Visualisation des données génomiques

Génomique et Détection de Variants

Pour les données de séquençage de recherche ou cliniques, nous proposons des pipelines robustes d’analyse DNA-seq, incluant :

  • Prétraitement et contrôle qualité
  • Détection de variants constitutionnels et somatiques (SNPs, indels, CNVs, SVs)
  • Annotation des variants et priorisation fonctionnelle
  • Comparaison multi-échantillons, signatures de mutations, inférence de clonalité
  • Support pour panels ciblés, exome ou séquençage génomique complet (WGS)
  • Pipelines d’interprétation des données (ex. classification ACMG pour la pertinence clinique)

Nous accompagnons également les analyses trios et de populations.

Genome IGV

Épigénétique & Protéomique

Nous proposons un support analytique pour les tests ciblant les mécanismes régulateurs au-delà du génome, incluant l’accessibilité de la chromatine, le contrôle transcriptionnel et la protéomique.

Épigénétique :

  • ATAC-seq : détection de pics, accessibilité différentielle, empreintes des facteurs de transcription
  • ChIP-seq : identification des sites de liaison, quantification du signal, analyse de motifs
  • Méthylation de l’ADN : traitement bisulfite-seq, annotation génomique
  • Intégration multi-omique avec le RNA-seq pour relier régions régulatrices et expression génique

Protéomique :

  • Quantification par spectrométrie de masse
  • Expression différentielle des protéines et enrichissement des voies
  • Profilage des modifications post-traductionnelles
Serveur

Assistance à la Conception Expérimentale

Des données fiables commencent par une conception réfléchie.

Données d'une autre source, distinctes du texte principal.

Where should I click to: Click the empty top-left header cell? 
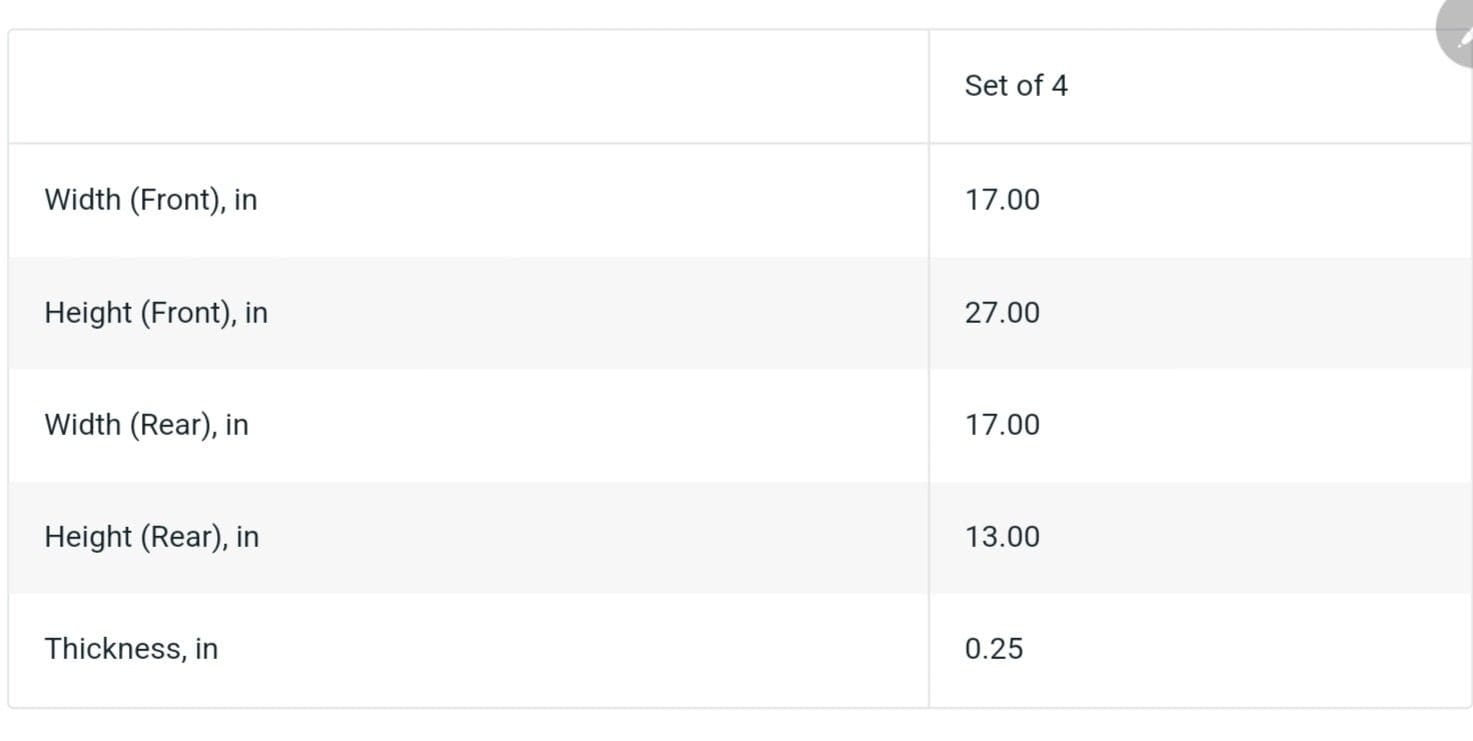(469, 86)
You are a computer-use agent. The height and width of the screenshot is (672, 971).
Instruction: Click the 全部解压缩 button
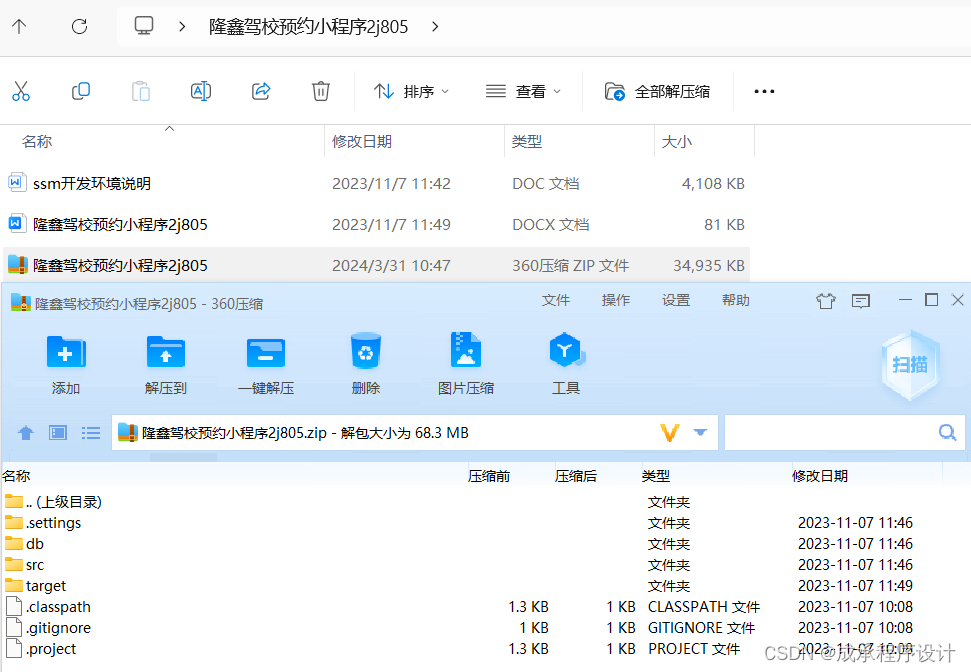(656, 90)
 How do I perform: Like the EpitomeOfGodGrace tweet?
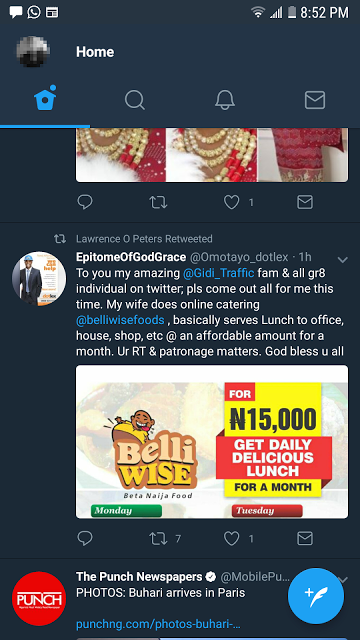231,539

Nous accompagnons les équipes de recherche pour optimiser les aspects bioinformatiques et statistiques de leur protocole expérimental avant l’acquisition des données, afin d’assurer rigueur scientifique, interprétabilité et maîtrise des coûts.

Nos services incluent :

  • Analyse de puissance et estimation de la taille d’échantillon pour les études omiques
  • Stratégies de randomisation et atténuation des effets de batch
  • Choix des contrôles, réplicats et points temporels appropriés
  • Définition de structures de métadonnées prêtes à l’analyse (conformes aux principes FAIR)
Assistance à la conception expérimentale

Support à la rédaction d’articles

Nous aidons les chercheurs à transformer des analyses complexes en résultats clairs et publiables.

Nos services incluent :

  • Rédaction et structuration des sections méthodes et résultats
  • Création de figures et tableaux de haute qualité
  • Relecture des interprétations bioinformatiques
  • Rédaction des réponses aux reviewers
  • Préparation des documents complémentaires (code, méthodes détaillées, résumés des données brutes)

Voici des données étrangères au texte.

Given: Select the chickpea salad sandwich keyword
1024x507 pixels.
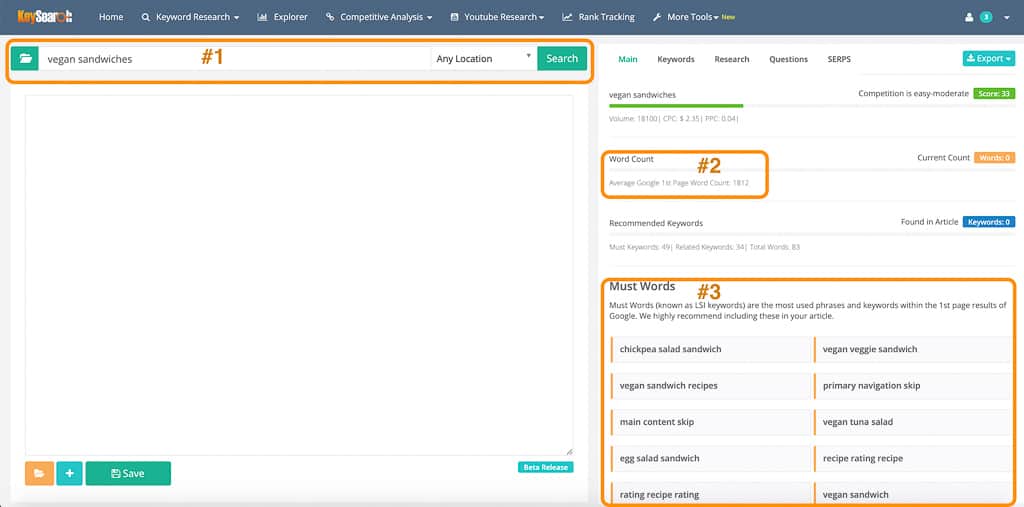Looking at the screenshot, I should [670, 349].
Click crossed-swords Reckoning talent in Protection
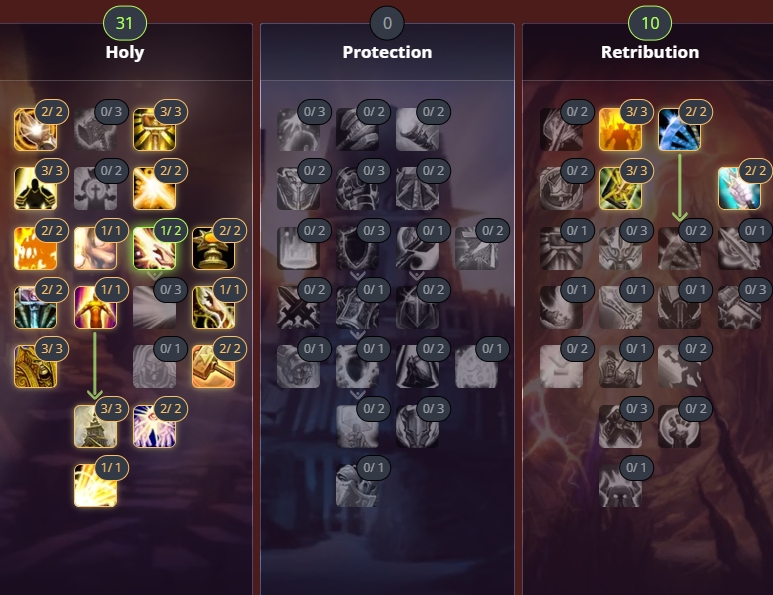Screen dimensions: 773x595 click(x=298, y=308)
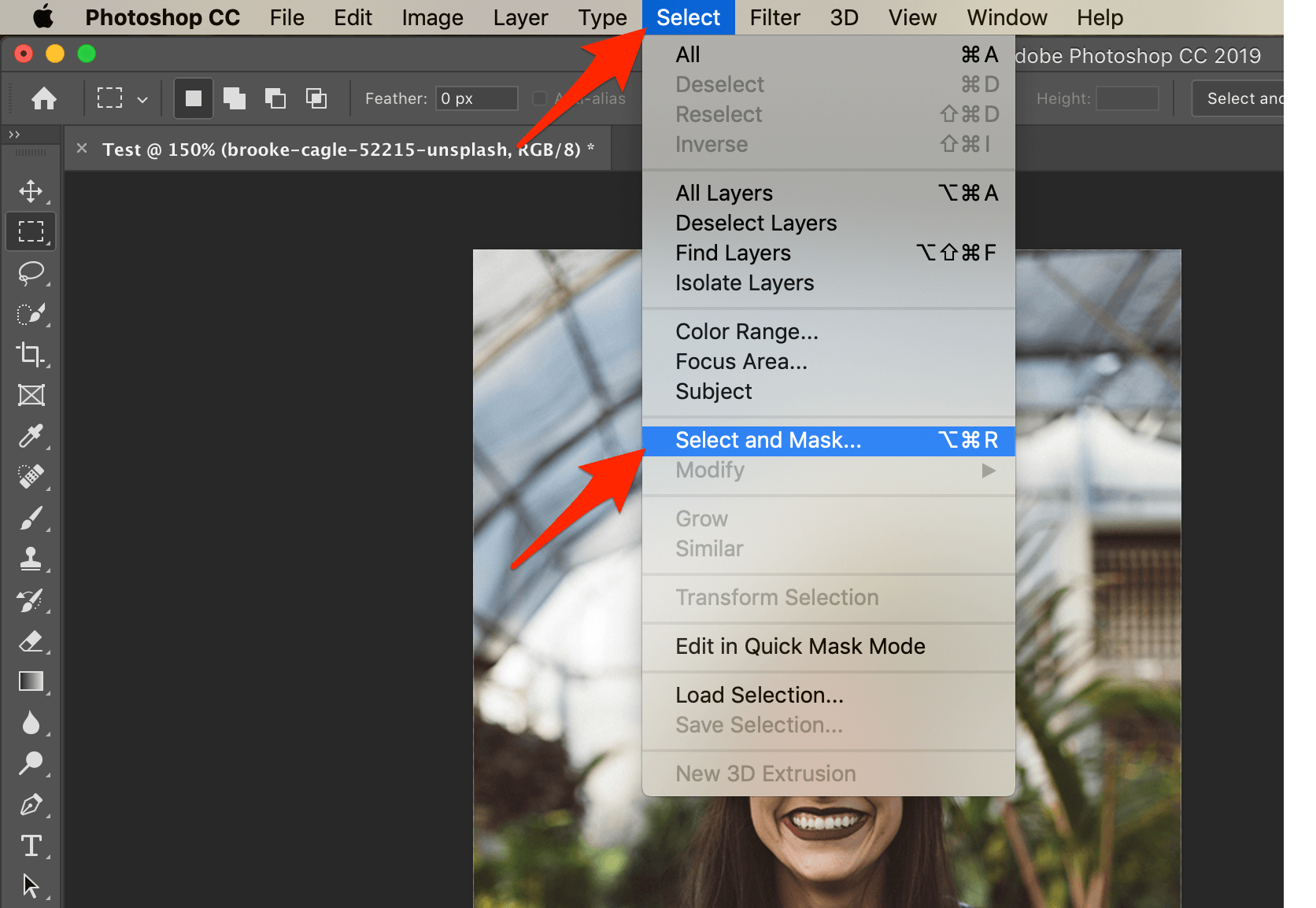
Task: Select the Move tool
Action: point(31,191)
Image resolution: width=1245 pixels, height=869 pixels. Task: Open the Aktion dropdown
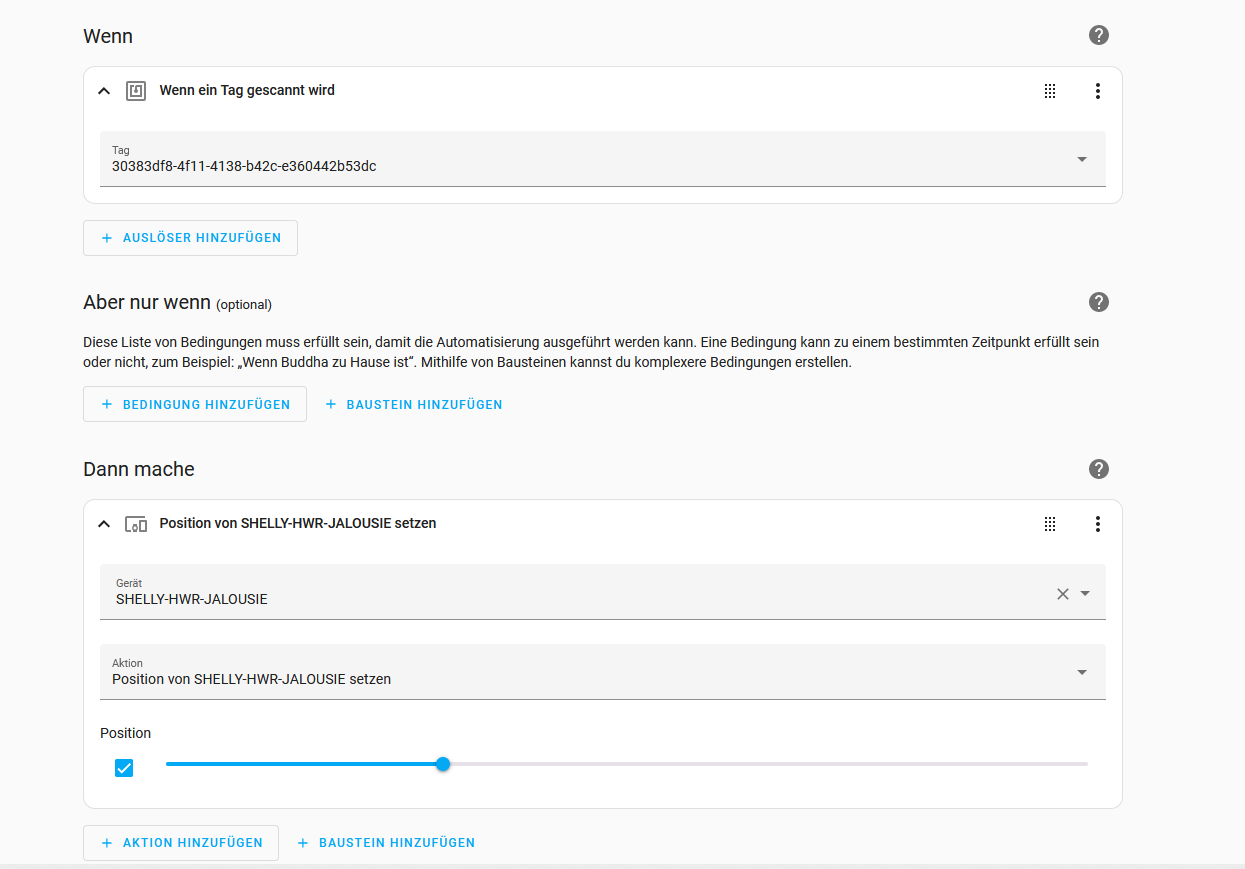[x=1082, y=672]
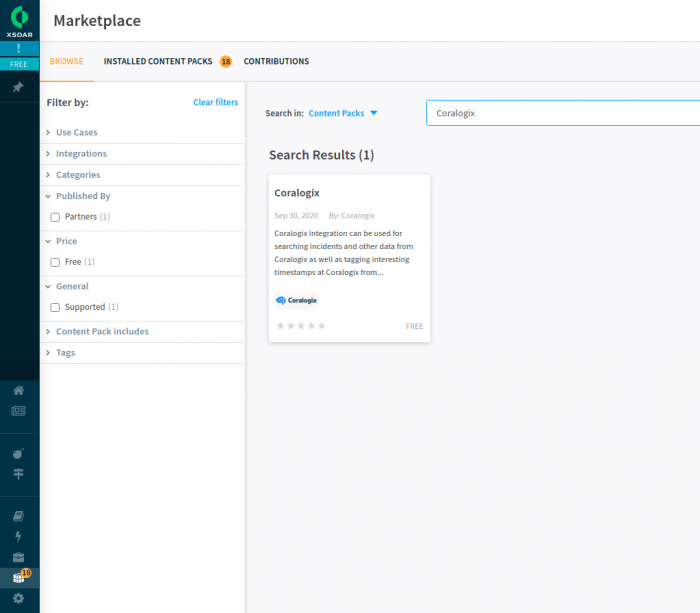Open the Home icon in sidebar
The width and height of the screenshot is (700, 613).
18,391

Nous agissons en véritables collaborateurs scientifiques, pas seulement en prestataires, pour garantir que votre travail soit bien documenté, reproductible et impactant.

Support à la rédaction d’articles

Développement de pipelines personnalisés

En plus des workflows standardisés, nous proposons :

  • Développement de pipelines personnalisés (Snakemake, Nextflow, WDL)
  • Modélisation statistique, apprentissage automatique et réduction de dimension
  • Conception et mise en place de bases de données pour la gestion des données biologiques
  • Tableaux de bord interactifs et rapports reproductibles (R Markdown, Shiny, Quarto, Jupyter Notebook)
  • Développement d’API pour intégration avec les infrastructures de recherche existantes
  • Interfaces conviviales destinées aux chercheurs non techniques

Nous collaborons étroitement avec les équipes expérimentales pour aligner les objectifs biologiques avec la faisabilité analytique. Nous réduisons ainsi les retours en arrière, augmentant la reproductibilité et maximisant la valeur de vos données dès le départ.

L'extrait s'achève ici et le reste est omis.